* **所给记录**:
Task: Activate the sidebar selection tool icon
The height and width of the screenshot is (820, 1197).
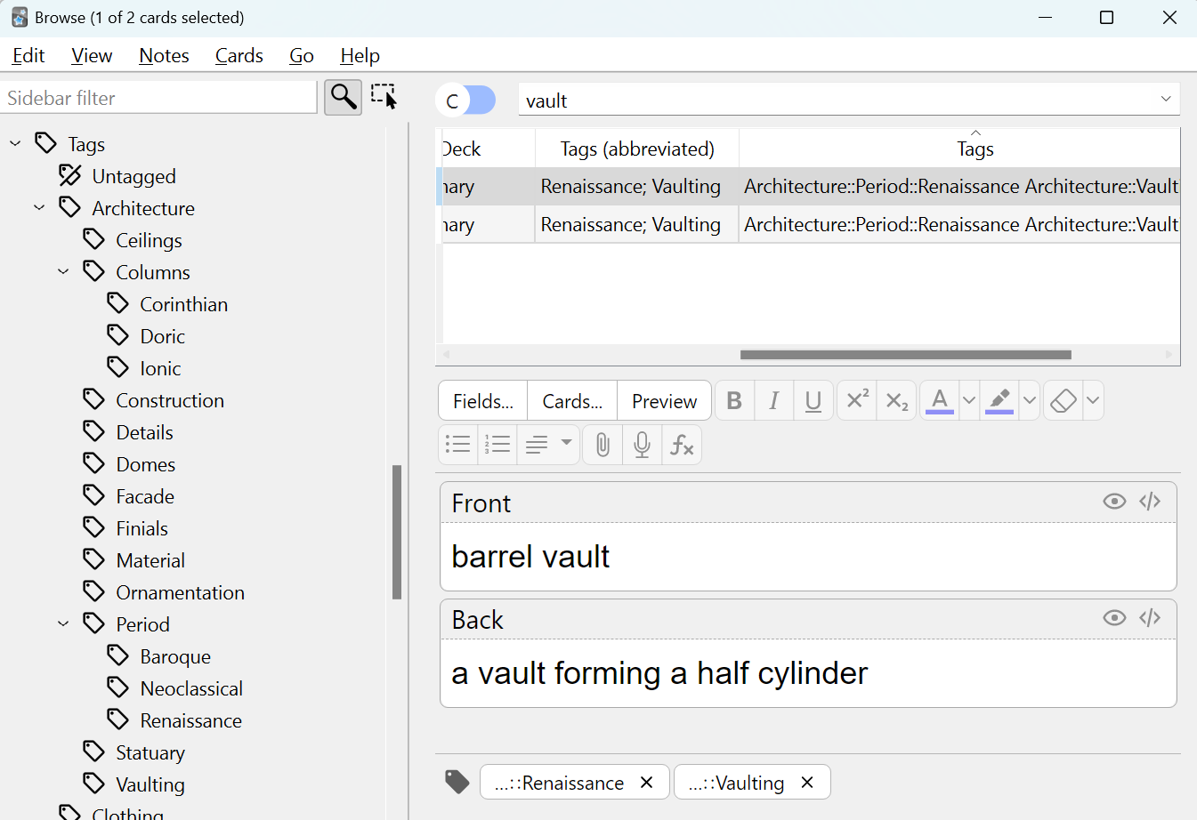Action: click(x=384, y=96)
--
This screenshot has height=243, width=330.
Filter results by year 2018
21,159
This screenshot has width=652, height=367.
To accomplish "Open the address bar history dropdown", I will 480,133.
...
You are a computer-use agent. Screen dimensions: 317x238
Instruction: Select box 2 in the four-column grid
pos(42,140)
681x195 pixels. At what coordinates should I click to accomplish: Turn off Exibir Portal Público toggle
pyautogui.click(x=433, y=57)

* **任务说明**: 请把上面记录中从含有“Task: Activate the”的一行到含有“Action: click(x=384, y=96)”的一行（首尾两行都算在内）表示为Markdown表格，设“序号”和“内容”两列，每行填一个序号和对应的那一行，略去空行，答案中不要放图片。

* **任务输出**:
| 序号 | 内容 |
|---|---|
| 1 | Task: Activate the sidebar selection tool icon |
| 2 | The height and width of the screenshot is (820, 1197). |
| 3 | Action: click(x=384, y=96) |